A seguir ao poema laudatório, interveio o docente e filósofo Severino Ngoenha. Com o que lhe caracteriza, levou-nos a viagens filopoéticas e aterramos em Berlim, e, depois, questionamos as imteligências artificiais (sistemas computacionais capazes de realizar tarefas que, normalmente, exigem inteligência humana) no mundo contemporâneo.

Severino Ngoenha conduziu-nos para longe: geograficamente e temporalmente. Viajamos pela Europa e Ásia e pelos tempos antigos e medievais para chegar até Languana, até à FFLC, até o dia 3, até às 18 horas.
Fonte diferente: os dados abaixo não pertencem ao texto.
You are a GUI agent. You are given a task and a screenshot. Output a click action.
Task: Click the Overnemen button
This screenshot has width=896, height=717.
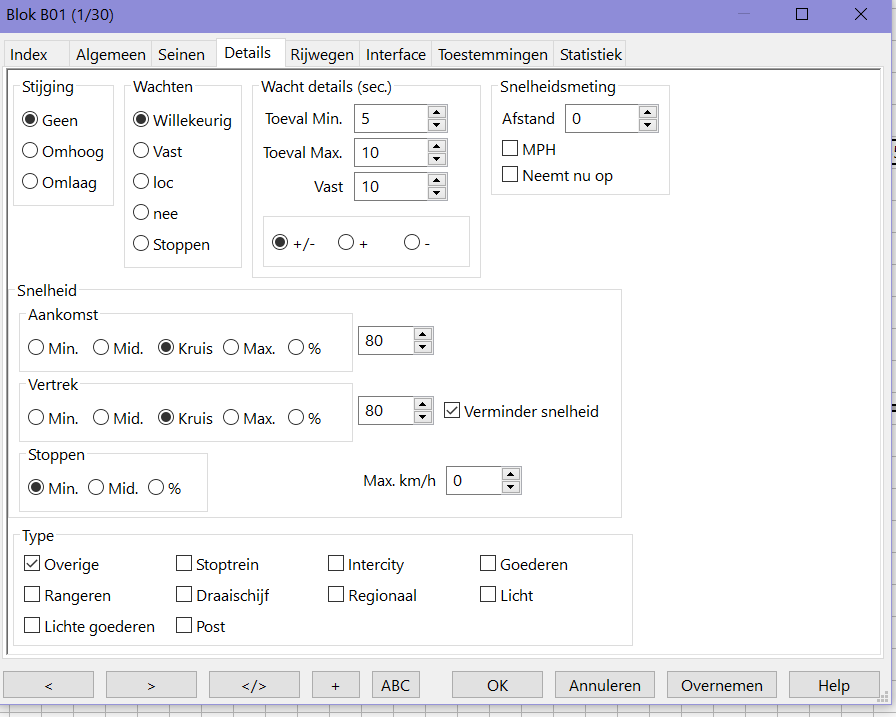pyautogui.click(x=721, y=685)
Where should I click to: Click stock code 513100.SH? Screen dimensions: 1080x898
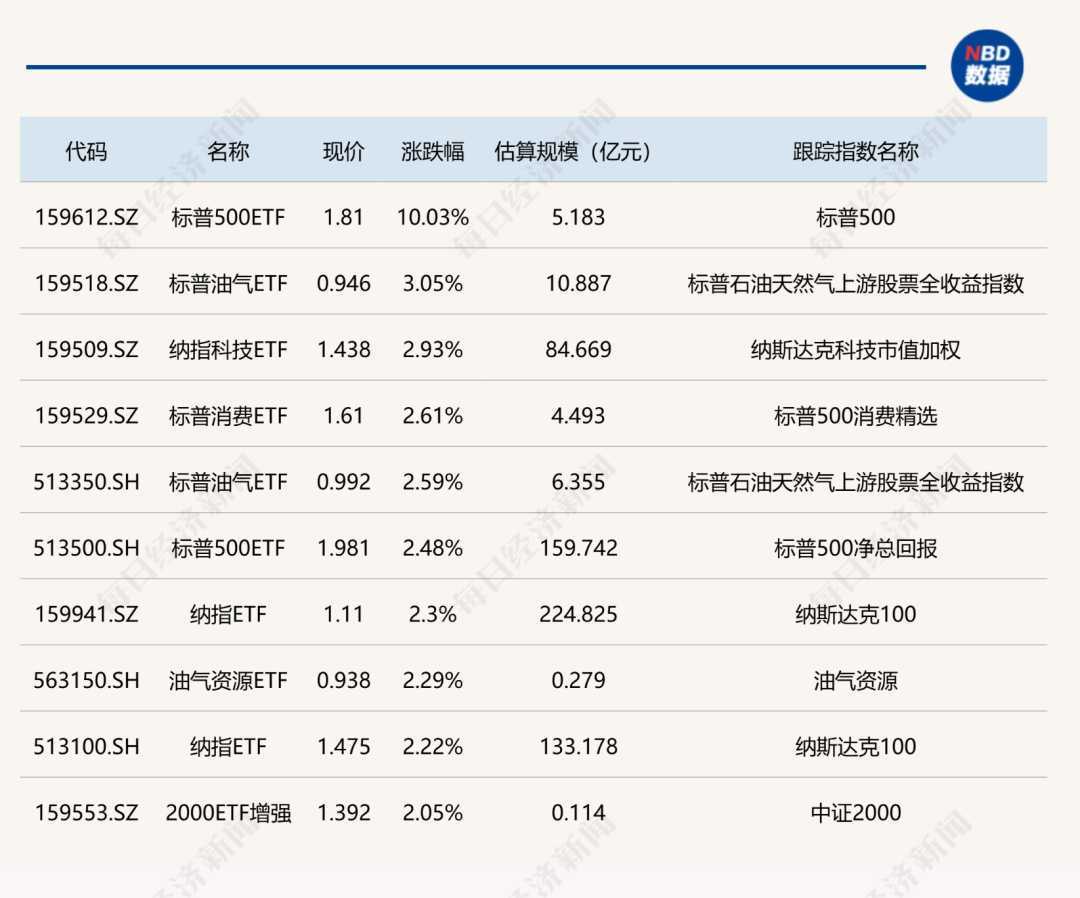(86, 747)
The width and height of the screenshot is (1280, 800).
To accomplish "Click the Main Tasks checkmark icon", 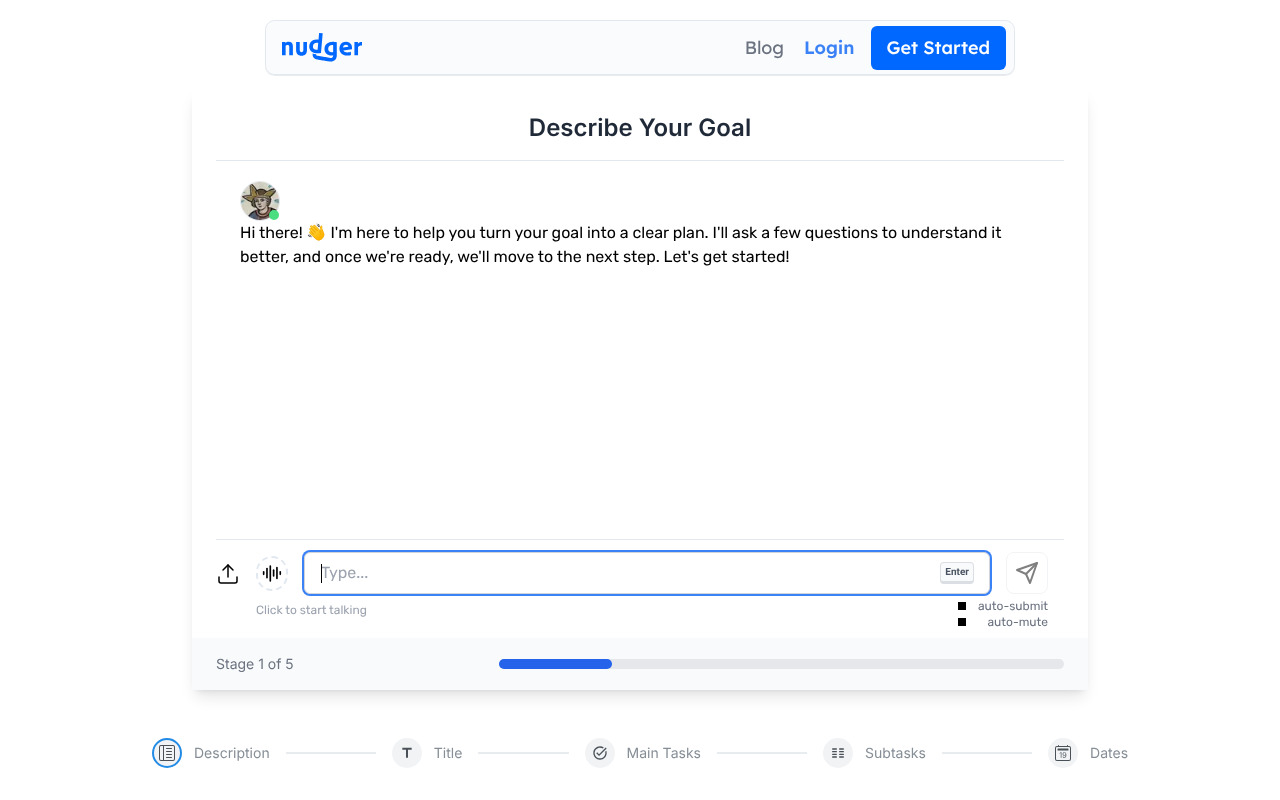I will point(600,753).
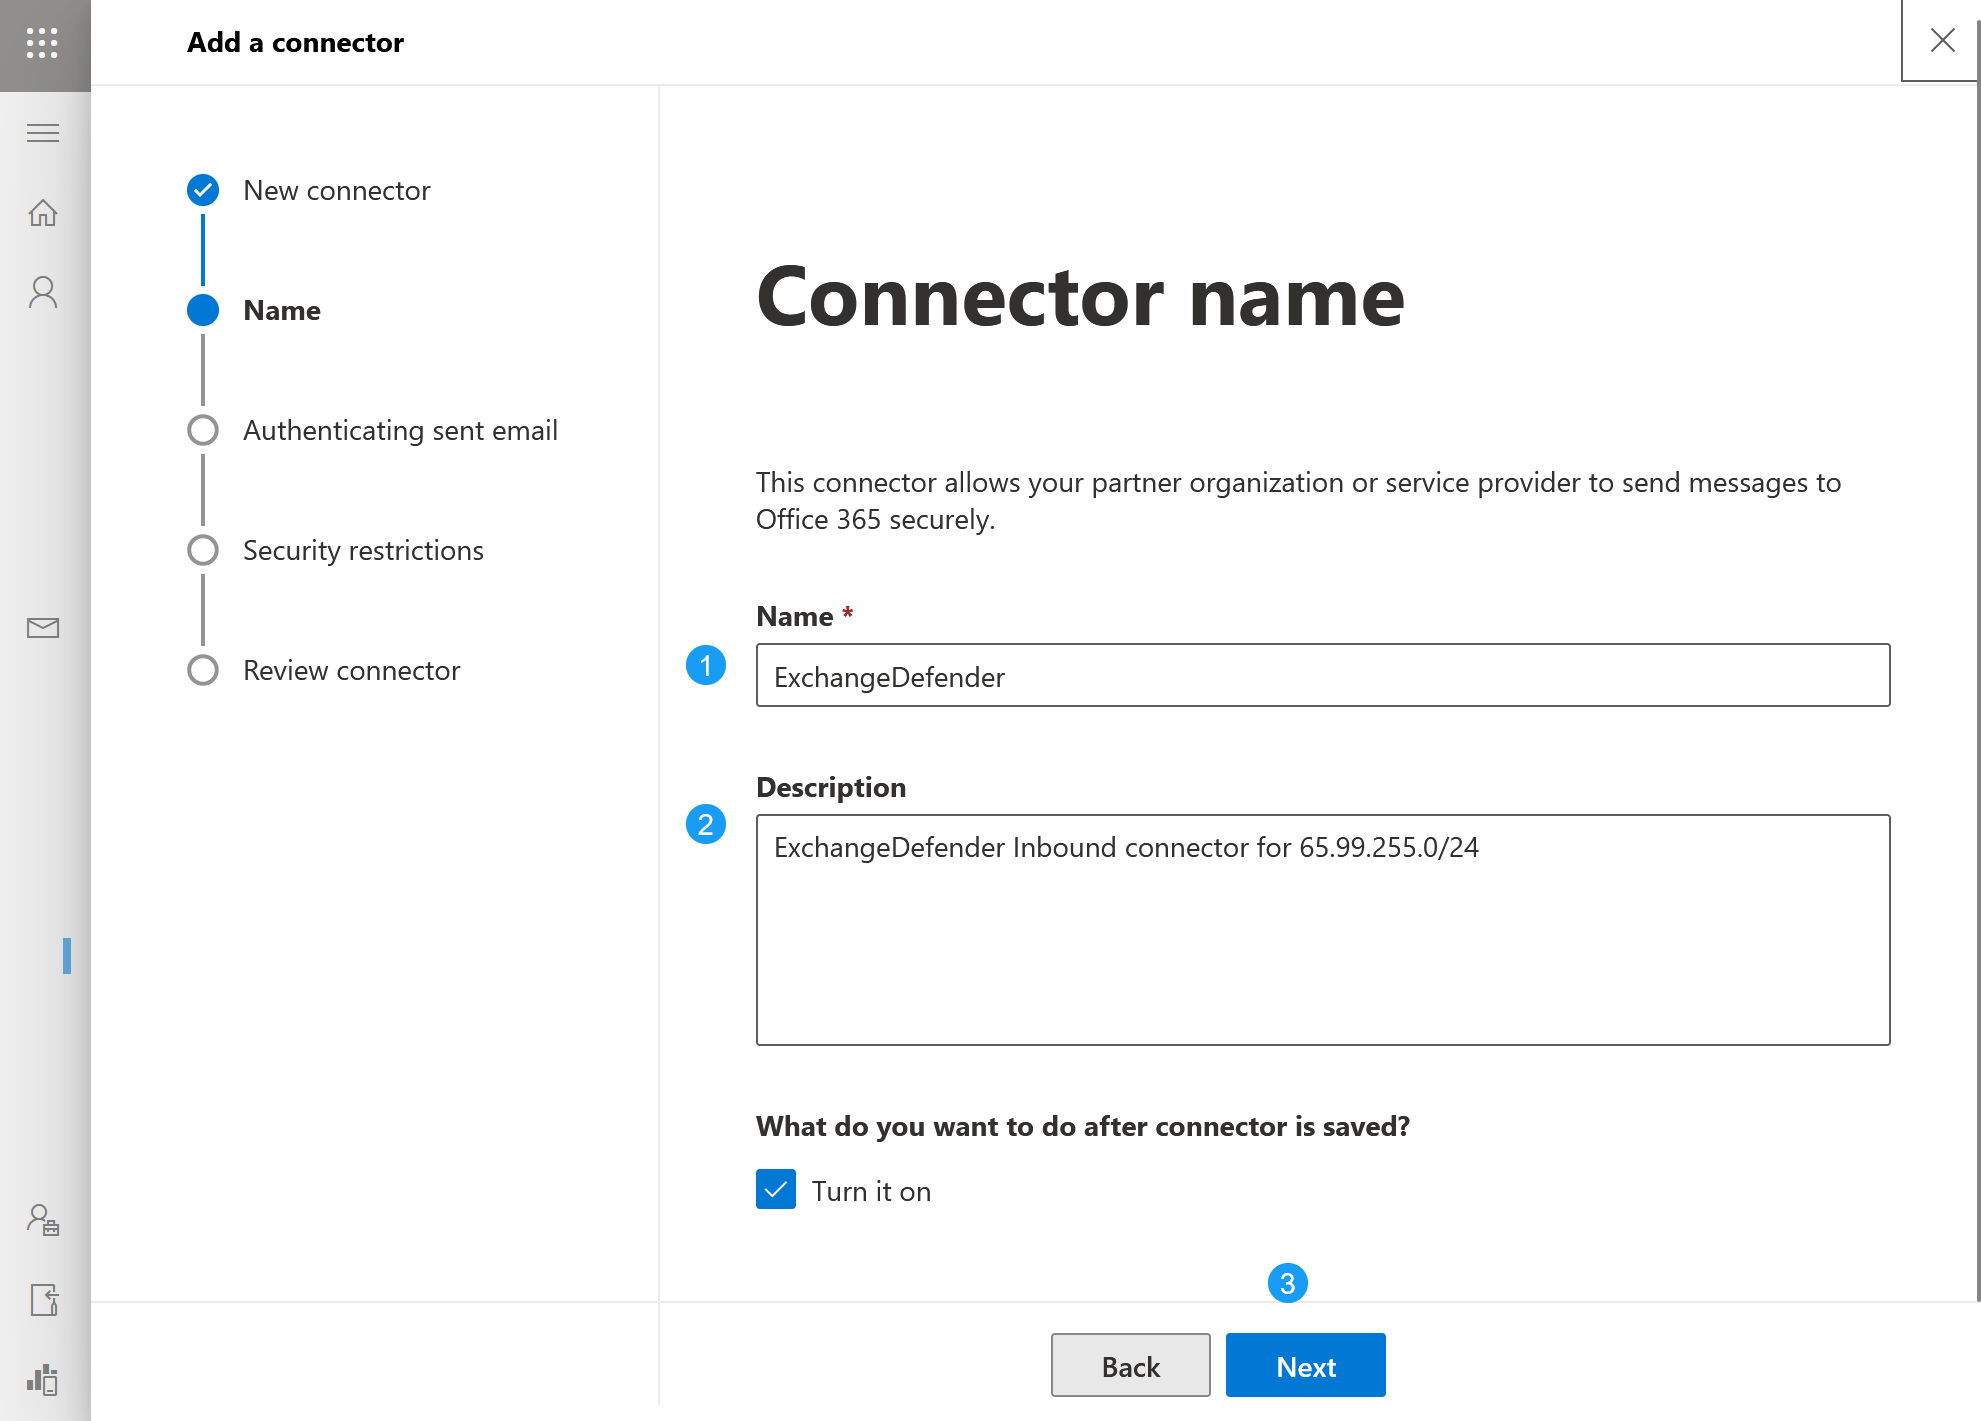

Ngoenha deu-nos um cheirinho do seu faro aguçado e implantou em nós, o público, a curiosidade em ver de perto os quadros “Cão de guia” e “Apocalipse”, questionando-se: “Será que o cão guia nos leva ao Apocalipse ou a saltar o Apocalipse?” [paráfrase]. Sem respostas categóricas, o filósofo finalizou a sua intervenção de forma magistral, quando aguçou ainda mais a nossa curiosidade e levou-nos a apreciar além cores das aguarelas: “O estético é o formal (nas artes), as cores, as formas […]. Mas o estético traz o que é ainda mais relevante […], a mensagem que se esconde atrás dela, e atrás da mensagem [escondida], esconde-se também a verdadeira face do artista”.
A paleta de cores de Languana é um arco-íris, um hino à vibração da vida dinâmica, movimentada e cheia de cores: rosa, vermelho, branco, preto, muito azul e verde. Trata-se de uma longa odisseia entre cores, uma aventura entre achados e perdidos. Nós fomos achados e perdidos por nós mesmos quando mergulhamos nas águas profundas de Languana. Há borboletas dentro do pintor, há vidas, há aves.

Falando de aves, o lado escuro e as penumbras são habitados por pássaros. Talvez, os ‘espíritos invisíveis’ do artista, em conversas, não falam, piam.
Por se tratar da aguarela sobre papel, as obras estão em quadros e com vidros. O que não impede uma boa apreciação. Pelo contrário, as molduras ajudam na conservação das obras, num bater de palmas, minúncias e cuidado acrescido.

Na curadoria da mostra, vê-se que a iluminação não é unânime. Na sala principal, onde estão expostas mais obras, a iluminação é abrangente. As luzes dessa sala iluminam as peças e a imaginação. Todos, até os que já andam com problemas de vistas, conseguiram apreciar muito bem as aguarelas. Contudo, na sala mista, onde outras vezes usa-se para outros fins, apresenta-se ora focos de maior luz ora de menor incidência da luz. A obra “Dhuna”, por exemplo, encontra-se bem iluminada, o que valeu elogios de vários visitantes. Mas as obras “Xipamanine” e “Marrabenta” estão expostas em paredes que a luz não alcança, o que resultou em abandono total das mesmas. Ficaram invisíveis.

O ambiente mergulhado nas vozes das conversas paralelas das pessoas deram uma outra vida à exposição. O silêncio que, provavelmente, era para introspecção, acabou sendo invadido e interrompido pelas vozes dos visitantes. Talvez, uma música no fundo, condizente com a exposição, daria um outro ar e aprofundaria ainda mais a atenção dos espectadores.

Em suma, o ambiente nocturno deu mais serenidade à exposição. A mistura de cores faz da exposição envolvente. “Jardins de sonhos” é uma caminhada entre distintos mundos: o consciente e o inconsciente, o material e o transcendente, entre o humano e animal (talvez, as figuras de animais sejam um lembrete do quão somos animais) ou entre o real e o abstrato.